Helping Students Learn Through Peer Feedback
What New Research Says About Peer Feedback
Excellent Educator, 3(14), 7-8, 2026
WHAT RESEARCH FOUND
Peer feedback is often used to encourage students to review one another’s work, but simply exchanging comments does not automatically improve learning. This study investigated which aspects of peer feedback actually help students develop deeper understanding and transfer their learning to new tasks.
Researchers followed 367 Advanced Placement students from five high schools in the United States as they participated in structured peer review activities. Students both provided feedback to classmates and revised their own work after receiving comments. The researchers analysed the types of feedback students gave, the revisions they made, and how their writing improved on a later assignment.
The findings showed that not all peer feedback activities contributed equally to learning. Students learned the most when they engaged in constructive activities, such as explaining why something needed improvement, suggesting alternative approaches, and making thoughtful revisions after receiving explanations. These activities required students to think critically, connect ideas, and generate new understanding.
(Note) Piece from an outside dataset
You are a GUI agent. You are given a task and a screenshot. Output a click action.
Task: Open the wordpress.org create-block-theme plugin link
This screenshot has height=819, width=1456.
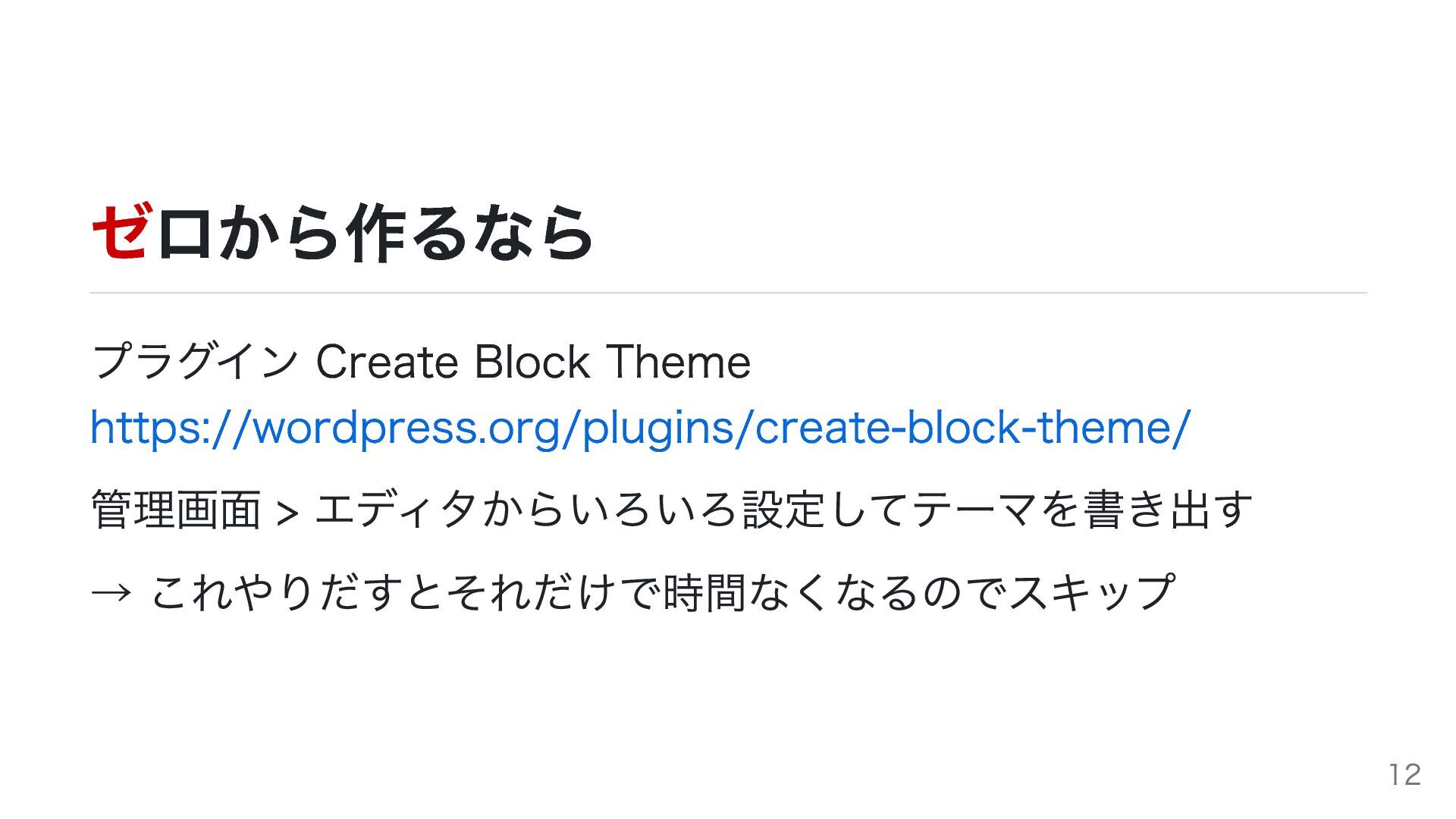[641, 427]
By contrast, simply reading comments without revising, or making superficial changes without understanding the reasons behind them, produced much smaller learning gains. The study found that revisions played a central role in learning. Students who actively used feedback to improve their work achieved greater success on subsequent writing tasks than those who merely received comments.
An important finding was that students also benefited from giving feedback. Evaluating another student’s work required them to apply assessment criteria, recognise strengths and weaknesses, and reflect on qualities of effective writing. This process strengthened their own understanding and improved the quality of their future work.
The researchers conclude that peer feedback should be viewed as an active learning process rather than an exchange of comments. Learning occurs when students explain, question, revise, and reflect—not when they simply receive advice.
WHY THIS MATTERS
Teachers often introduce peer review because it saves marking time or increases classroom participation. However, this research shows that its greatest value lies elsewhere. Peer feedback develops students’ ability to evaluate quality, justify their thinking, and revise their own work independently.
Well-designed peer feedback activities encourage students to become active participants in learning rather than passive recipients of teacher comments. They also help students develop skills in communication, critical thinking, and self-assessment that extend beyond a single assignment.
CLASSROOM REALITY
| Teachers Want | Students Often Experience |
| Meaningful peer discussions | Brief comments such as “Good job” |
| Careful revision | Reading feedback without using it |
| Independent learners | Waiting for the teacher’s corrections |
| Thoughtful reflection | Making only superficial edits |
TRY TOMORROW
Before your next writing activity:
- Give students simple criteria to guide their peer feedback rather than asking for general comments.
- Encourage students to explain why they are making a suggestion, not just identify an error.
- Require students to revise their work after receiving peer feedback and explain the changes they made.
- End the activity with a short reflection on what students learned from both giving and receiving feedback.
CAUTION
Peer feedback is most effective when students are taught how to provide constructive comments. Without clear expectations and guidance, feedback can become overly general, inaccurate, or focused only on praise rather than improvement.
ONE KEY TAKEAWAY
Students learn the most from peer feedback when they explain their thinking, revise their work, and actively use feedback to improve—not simply when they receive comments.
Keywords: peer feedback, constructive learning, revision, collaborative learning, writing instruction, formative assessment
Reference
Wu, Y., & Schunn, C. D. (2023). Passive, Active, and Constructive Engagement with Peer Feedback: A Revised Model of Learning from Peer Feedback. Contemporary Educational Psychology, 73, 102160.